Sesko as Patient Zero

And for numerous reasons, Benjamin Sesko feels like Patient Zero in this context, a player caught between football's opposing, non-negotiable forces. The imperative to withhold final conclusions, to let layers of technical texture and strategic understanding to mature. And the imperative to generate instant verdicts, a constant stream of takes and jokes, context-free criticisms and meaningless contrasts, a puzzle that can not truly be circled.

It is not my aim to offer a substantive analysis of Sesko's stint at United to date. He has started on four occasions in the top flight in a wildly inconsistent team, scored two goals, and had a grand total of 116 contacts with the ball. What exactly are we evaluating? And do I propose to replicate the pundits' notable debate "Argument Over Benjamin Sesko", in which two of England's leading pundits duel passionately on a popular show over whether Sesko needs ten strikes to be a success this season (one pundit), or whether it is more like 12 or 13 (Wright).

A Cruel Environment

Despite this I enjoyed watching Sesko at Leipzig: a powerful, screeching sports car of a forward, playing in a team pitched perfectly to his abilities: given the license to rampage but also the freedom to miss. And in part this is why United feels like the most unforgiving place he could possibly be at the moment: a place where "brutal verdicts" are summarily issued in about the time it takes to load a short advertisement, the club with the largest and most pitiless gap between the patience and space he requires, and the time and air he is going to get.

We saw an example of this during the international break, when a widely shared infographic conveniently informed us that the player had been deemed – by a wide margin – the worst signing of the summer transfer window by a survey of football representatives. Naturally, the press are not alone in this. Team social media, influencers, anonymous X accounts with a suspiciously high number of pornbot followers: everybody with a vested interest is now basically operating along the identical rules, an environment explicitly nosed towards provocation.

The Psychological Toll

Scroll, scroll, tap, scroll. What are we doing to ourselves? Do we realize, on any level, what this endless sluice of irritation is doing to our minds? Separate from the essential weirdness of being a player in the center of it all, knowing on some surreal chain-reaction level that each aspect about players is now essentially material, product, open-source property to be repackaged and traded.

Indeed, in part this is because United are United, the entity that keeps nourishing the cycle, a big club that must constantly be generating the strong emotions. However, in part this is a seasonal affliction, a swing of opinion most clearly and harshly glimpsed at this season, about a month after the transfer market shut.
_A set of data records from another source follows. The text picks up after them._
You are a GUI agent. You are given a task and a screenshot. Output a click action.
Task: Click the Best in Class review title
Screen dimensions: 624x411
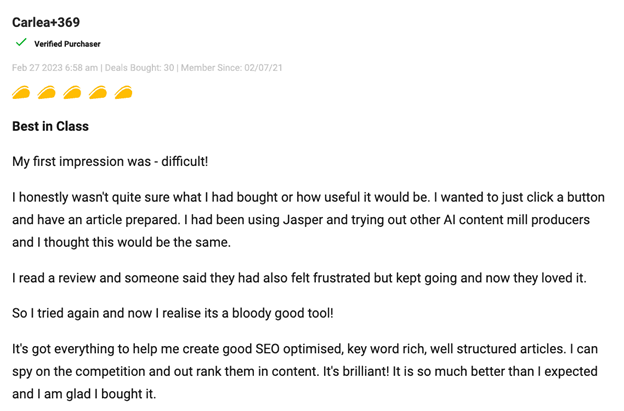(50, 126)
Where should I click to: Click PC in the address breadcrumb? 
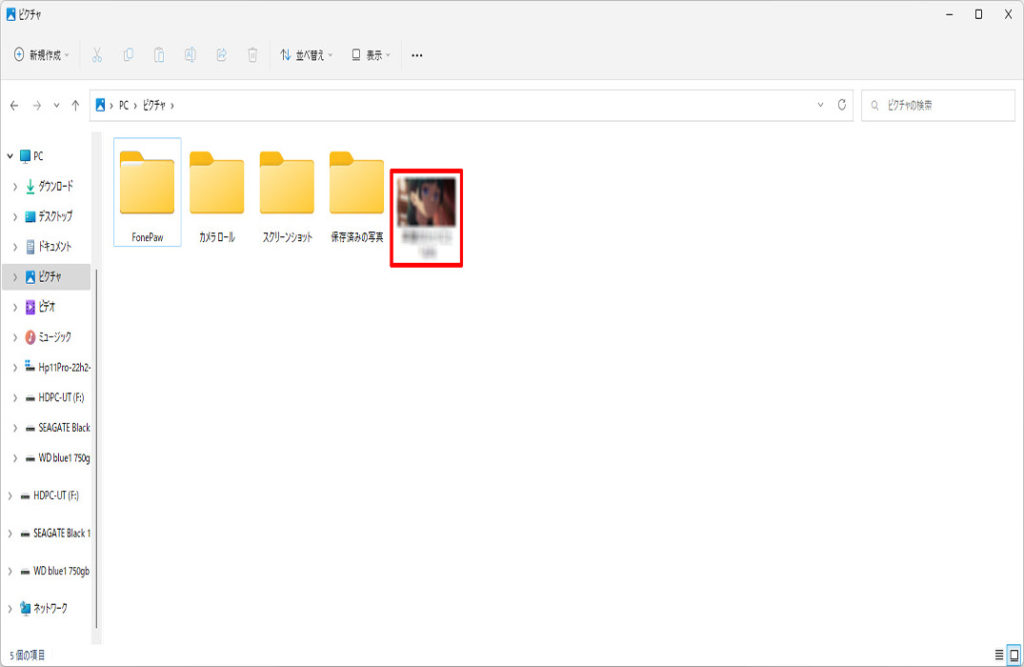click(125, 105)

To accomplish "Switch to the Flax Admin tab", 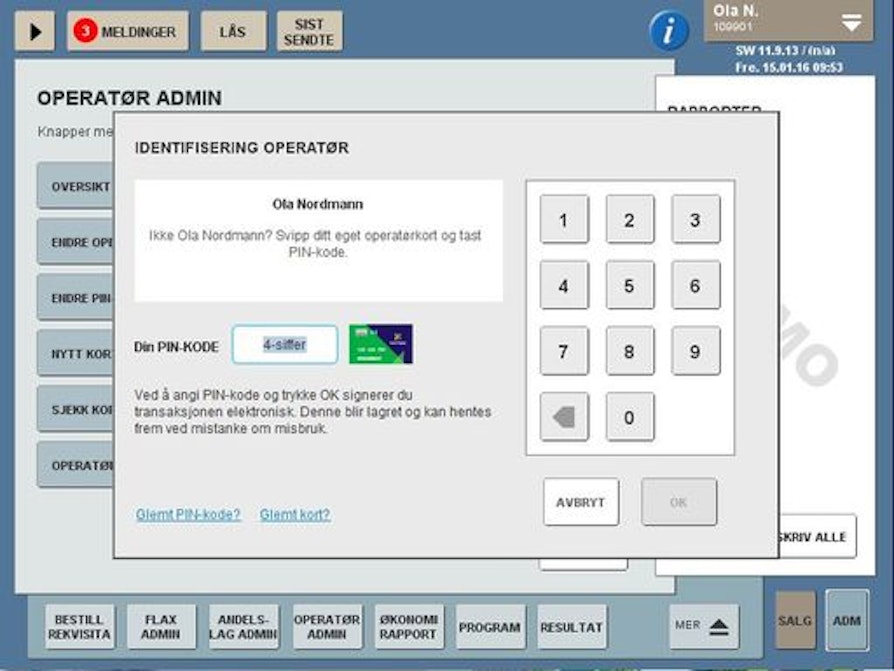I will point(160,627).
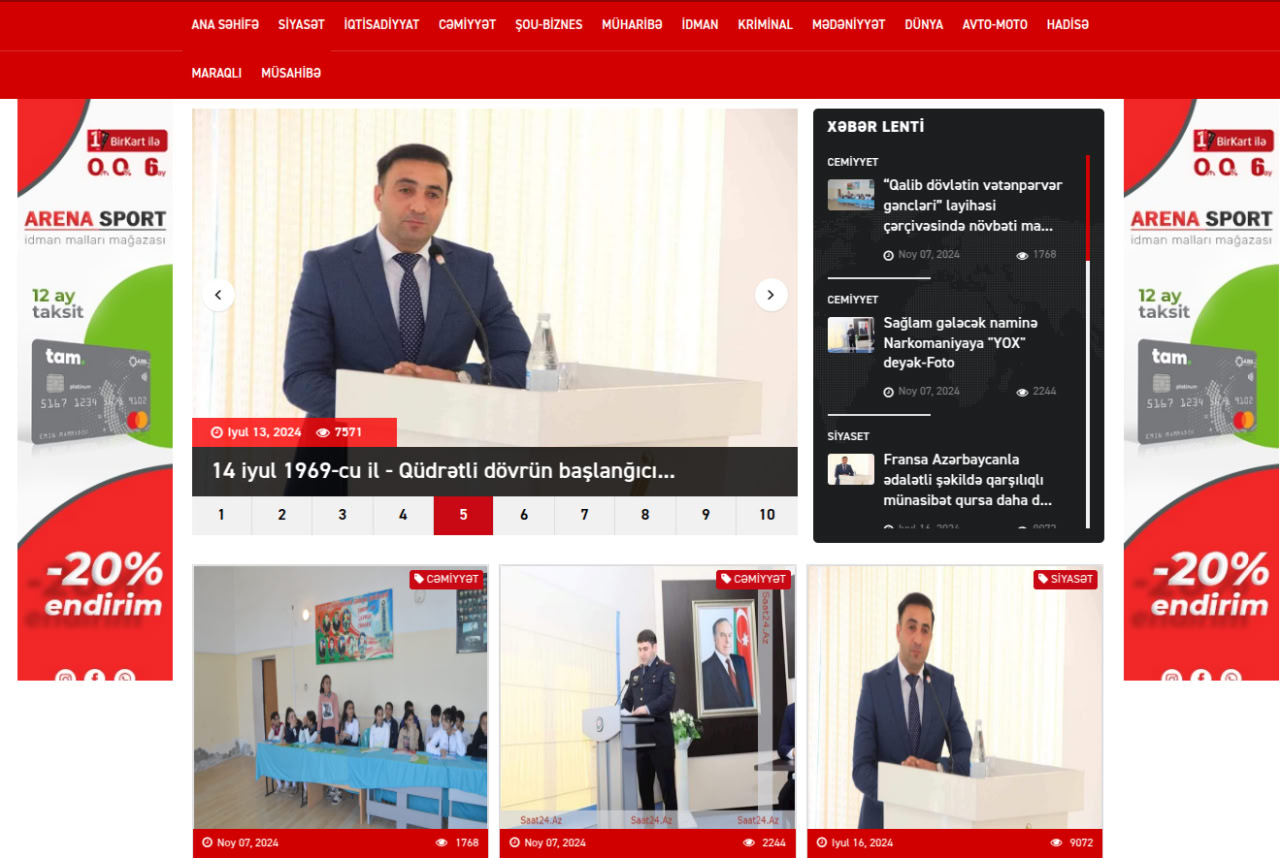Click the eye view-count icon showing 7571
The height and width of the screenshot is (858, 1280).
pos(322,432)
Throughout the summer we have been coveting players, praising them, salivating over them. Yet, only a handful of games later, many of those very players are already being disdained as broken goods. Should we start to be concerned about Jamie Gittens? Was Arsenal's purchase of Viktor Gyökeres wise? What was the point of Randal Kolo Muani?

A Wider Issue

It feels appropriate that he faces Liverpool on the weekend: a team at once 13 months unbeaten at their stadium in the league and somehow in their own state of perceived turmoil, like filing a a report on a person who popped to the shops half an hour ago. Defensively suspect. Mohamed Salah finished. The striker an expensive flop. The coach bald.

Maybe we have failed to understand the way the narrative of football has started to replace football itself, to influence the way we view it, an whole competition repivoted around discussion topics and reaction, an activity that happens in the background while we scroll through our phones, incapable to disconnect from the saline drip of takes and more takes. It may be this player bearing the brunt at present. But in a way, everyone is losing something in this process.

Mark Sanchez
Mark Sanchez

A passionate writer and tech enthusiast who loves sharing insights to help others navigate modern challenges.